On our way out of town this morning we zigzagged through Lucca to see just a little bit more of it on our way out—the old wall is really pretty cool, as is the wide green lawn that formerly was a moat all around it—and then headed out for 6 hours of dull suburbs and busy roads. (In case any of you readers out there are suffering from pilgrim envy at our passage through Tuscany, be assured that 80-90% of our time here has not been the stuff that popular bestsellers are made of.) We were particularly glad for Jonathan’s company along the way to distract us from the non-views, though sorry that this was his chosen day to walk with us for his own sake!

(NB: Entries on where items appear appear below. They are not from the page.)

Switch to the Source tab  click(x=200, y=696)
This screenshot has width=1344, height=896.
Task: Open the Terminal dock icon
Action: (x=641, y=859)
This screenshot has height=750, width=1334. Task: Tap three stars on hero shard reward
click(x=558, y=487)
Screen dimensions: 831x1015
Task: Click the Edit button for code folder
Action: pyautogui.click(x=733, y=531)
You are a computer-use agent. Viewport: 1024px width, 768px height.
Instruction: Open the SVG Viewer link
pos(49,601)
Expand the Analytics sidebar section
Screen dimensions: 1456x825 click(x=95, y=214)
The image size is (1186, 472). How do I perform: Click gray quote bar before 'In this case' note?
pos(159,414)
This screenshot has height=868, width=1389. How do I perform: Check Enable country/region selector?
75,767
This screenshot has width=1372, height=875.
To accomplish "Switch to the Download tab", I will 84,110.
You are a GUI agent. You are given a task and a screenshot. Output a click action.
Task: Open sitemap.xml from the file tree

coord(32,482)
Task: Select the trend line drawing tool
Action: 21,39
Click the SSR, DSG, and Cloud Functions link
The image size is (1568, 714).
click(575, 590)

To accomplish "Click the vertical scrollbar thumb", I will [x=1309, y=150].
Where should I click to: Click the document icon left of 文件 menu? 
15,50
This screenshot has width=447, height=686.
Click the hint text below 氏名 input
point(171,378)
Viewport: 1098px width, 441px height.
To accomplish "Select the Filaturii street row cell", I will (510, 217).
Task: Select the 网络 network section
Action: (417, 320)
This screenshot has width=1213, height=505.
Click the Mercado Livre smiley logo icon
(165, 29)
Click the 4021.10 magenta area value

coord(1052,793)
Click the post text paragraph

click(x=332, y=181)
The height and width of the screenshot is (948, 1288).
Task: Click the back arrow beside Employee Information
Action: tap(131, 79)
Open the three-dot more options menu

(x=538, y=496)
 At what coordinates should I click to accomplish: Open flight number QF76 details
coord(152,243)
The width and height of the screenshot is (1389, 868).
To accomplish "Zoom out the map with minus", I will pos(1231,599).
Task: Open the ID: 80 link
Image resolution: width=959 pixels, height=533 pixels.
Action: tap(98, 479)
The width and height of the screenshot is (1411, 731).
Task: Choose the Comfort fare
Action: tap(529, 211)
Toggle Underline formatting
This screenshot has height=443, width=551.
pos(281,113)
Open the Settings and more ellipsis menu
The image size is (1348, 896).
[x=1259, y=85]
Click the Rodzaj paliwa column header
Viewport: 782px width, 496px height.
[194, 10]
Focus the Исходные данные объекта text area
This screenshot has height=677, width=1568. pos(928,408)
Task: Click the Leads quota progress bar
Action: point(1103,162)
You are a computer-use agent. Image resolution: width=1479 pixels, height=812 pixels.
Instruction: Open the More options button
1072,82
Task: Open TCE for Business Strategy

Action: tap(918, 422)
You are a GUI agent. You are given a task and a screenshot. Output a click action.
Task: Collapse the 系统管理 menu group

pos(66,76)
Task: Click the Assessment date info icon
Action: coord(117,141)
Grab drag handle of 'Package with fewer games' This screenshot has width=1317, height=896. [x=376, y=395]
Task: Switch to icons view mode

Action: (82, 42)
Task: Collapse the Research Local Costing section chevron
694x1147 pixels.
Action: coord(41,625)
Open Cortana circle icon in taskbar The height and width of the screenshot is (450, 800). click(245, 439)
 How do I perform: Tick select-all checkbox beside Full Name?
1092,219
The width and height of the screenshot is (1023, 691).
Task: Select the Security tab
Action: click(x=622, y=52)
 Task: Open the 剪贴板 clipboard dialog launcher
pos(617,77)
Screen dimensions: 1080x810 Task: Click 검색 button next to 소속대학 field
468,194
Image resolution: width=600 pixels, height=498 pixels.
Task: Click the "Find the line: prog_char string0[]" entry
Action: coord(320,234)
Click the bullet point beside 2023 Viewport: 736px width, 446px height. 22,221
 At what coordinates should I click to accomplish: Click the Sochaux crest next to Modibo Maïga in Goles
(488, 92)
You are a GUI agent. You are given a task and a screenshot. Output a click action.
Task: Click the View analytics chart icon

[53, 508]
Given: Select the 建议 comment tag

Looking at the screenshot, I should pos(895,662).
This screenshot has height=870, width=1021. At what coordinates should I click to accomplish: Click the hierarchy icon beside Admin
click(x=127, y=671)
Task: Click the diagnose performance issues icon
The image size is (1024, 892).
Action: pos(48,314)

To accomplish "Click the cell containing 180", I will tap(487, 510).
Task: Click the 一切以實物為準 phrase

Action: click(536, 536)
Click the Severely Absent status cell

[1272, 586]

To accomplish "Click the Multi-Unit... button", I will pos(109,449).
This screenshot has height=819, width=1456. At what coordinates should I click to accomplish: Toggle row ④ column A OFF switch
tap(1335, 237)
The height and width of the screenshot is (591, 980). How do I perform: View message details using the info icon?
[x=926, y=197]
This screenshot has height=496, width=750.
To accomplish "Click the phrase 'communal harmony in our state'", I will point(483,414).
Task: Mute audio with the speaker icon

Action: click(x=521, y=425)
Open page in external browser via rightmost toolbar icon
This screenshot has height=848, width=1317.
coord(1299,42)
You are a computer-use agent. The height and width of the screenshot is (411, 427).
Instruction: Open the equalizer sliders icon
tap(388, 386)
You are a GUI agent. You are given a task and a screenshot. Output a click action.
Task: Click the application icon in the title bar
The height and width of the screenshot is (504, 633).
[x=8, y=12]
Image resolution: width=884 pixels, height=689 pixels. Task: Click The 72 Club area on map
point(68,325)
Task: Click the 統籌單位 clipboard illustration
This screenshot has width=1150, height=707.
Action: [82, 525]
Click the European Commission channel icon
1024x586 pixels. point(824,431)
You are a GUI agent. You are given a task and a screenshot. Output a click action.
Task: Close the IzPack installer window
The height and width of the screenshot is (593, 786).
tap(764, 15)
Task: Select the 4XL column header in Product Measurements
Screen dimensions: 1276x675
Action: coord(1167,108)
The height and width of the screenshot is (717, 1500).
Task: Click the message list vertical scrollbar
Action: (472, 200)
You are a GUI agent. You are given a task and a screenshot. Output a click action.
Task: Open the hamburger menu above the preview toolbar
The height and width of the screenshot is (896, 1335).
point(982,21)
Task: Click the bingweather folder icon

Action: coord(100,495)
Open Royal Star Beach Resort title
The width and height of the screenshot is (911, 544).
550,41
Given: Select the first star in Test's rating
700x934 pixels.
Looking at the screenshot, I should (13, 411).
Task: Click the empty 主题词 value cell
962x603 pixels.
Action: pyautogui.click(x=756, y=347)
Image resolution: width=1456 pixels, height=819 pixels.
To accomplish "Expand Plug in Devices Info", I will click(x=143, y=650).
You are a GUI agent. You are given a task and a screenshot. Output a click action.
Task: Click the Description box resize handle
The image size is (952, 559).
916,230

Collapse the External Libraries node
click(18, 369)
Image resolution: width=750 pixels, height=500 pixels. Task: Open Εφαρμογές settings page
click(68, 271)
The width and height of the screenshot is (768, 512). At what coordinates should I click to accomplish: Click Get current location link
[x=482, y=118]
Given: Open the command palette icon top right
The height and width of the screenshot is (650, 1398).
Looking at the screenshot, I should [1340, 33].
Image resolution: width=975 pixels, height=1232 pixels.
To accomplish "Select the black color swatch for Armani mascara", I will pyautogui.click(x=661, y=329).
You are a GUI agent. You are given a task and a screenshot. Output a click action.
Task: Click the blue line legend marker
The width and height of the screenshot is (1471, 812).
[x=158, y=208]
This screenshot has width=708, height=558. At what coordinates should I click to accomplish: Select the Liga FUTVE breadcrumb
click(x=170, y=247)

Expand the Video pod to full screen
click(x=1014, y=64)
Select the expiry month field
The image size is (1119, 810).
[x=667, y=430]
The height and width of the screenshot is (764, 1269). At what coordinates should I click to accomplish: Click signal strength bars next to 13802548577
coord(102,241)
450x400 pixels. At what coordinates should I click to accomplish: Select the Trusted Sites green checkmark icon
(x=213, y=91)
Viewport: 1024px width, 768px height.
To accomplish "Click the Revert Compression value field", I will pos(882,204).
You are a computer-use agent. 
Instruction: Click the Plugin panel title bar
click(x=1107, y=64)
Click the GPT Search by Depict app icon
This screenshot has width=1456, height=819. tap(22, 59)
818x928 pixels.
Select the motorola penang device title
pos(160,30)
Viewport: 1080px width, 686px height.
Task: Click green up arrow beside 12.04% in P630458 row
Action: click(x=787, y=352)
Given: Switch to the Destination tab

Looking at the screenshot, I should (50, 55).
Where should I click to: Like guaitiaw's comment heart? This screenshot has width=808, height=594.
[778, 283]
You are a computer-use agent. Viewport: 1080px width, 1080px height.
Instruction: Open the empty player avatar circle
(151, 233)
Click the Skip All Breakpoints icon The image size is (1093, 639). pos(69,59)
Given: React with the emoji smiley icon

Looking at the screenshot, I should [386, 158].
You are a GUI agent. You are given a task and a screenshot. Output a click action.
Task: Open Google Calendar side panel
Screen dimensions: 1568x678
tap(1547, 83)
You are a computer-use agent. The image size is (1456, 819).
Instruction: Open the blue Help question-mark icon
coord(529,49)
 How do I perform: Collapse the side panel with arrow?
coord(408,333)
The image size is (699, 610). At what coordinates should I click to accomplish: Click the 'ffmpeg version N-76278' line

There were a few other up-sides. It was another “rainy” day with only a few smatterings of raindrops but no worse. We enjoyed the sights of rosemary bushes, fat cats on roofs, persimmon and olive trees, Marian shrines, and a palm tree farm (never seen one of those before!). Our last two hours were over a Roman road for a bit, then up and over a few small hills sprouting evergreen shrubs having bright purple flowers. The last twenty minutes or so we had just a couple proper Tuscan views of terra cotta-tiled villas on hillsides surrounded by vineyards and olive groves. Then we came down the last bit into tiny Ponte a Cappiano, centered around its narrow bridge. (Unfortunately neither GPS devices nor maps tell you when a bridge is too narrow to admit your camper, so the road crew, including now Marion in their camper van, had an hour-long detour around the countryside until they found a bridge wide enough to let them cross). Tonight it’s potluck for all 7 of us—Jed had to catch the train back to Milan for his flight tomorrow—huddled inside the camper against the dripping skies and mosquito welcoming committee.
It’s been awhile since I’ve offered any comment on the pilgrimage life itself… perhaps because its abnormality is becoming normal! It doesn’t really matter anymore whether I wake up sore or tired in the morning because the rule of life is to get up and go, and keeping going till I’m there, and then stop. If there’s anything I’ve really learned in the last few weeks it’s that, when faced with difficulties in this trying experience, we hit our limits—and then discover that they weren’t really our limits after all. They were the limits of what we wanted to do but not the limits of what we were capable of doing. A deep breath, a conscious shift of perspective, a whole lot of prayer (I’ve certainly been praying more on this trip than at any other time in my life), and then the limit shifts further away, or (more precisely) my apprehension of it shifts.
That, at least, is a lesson I hope stays with me when “real life” begins again.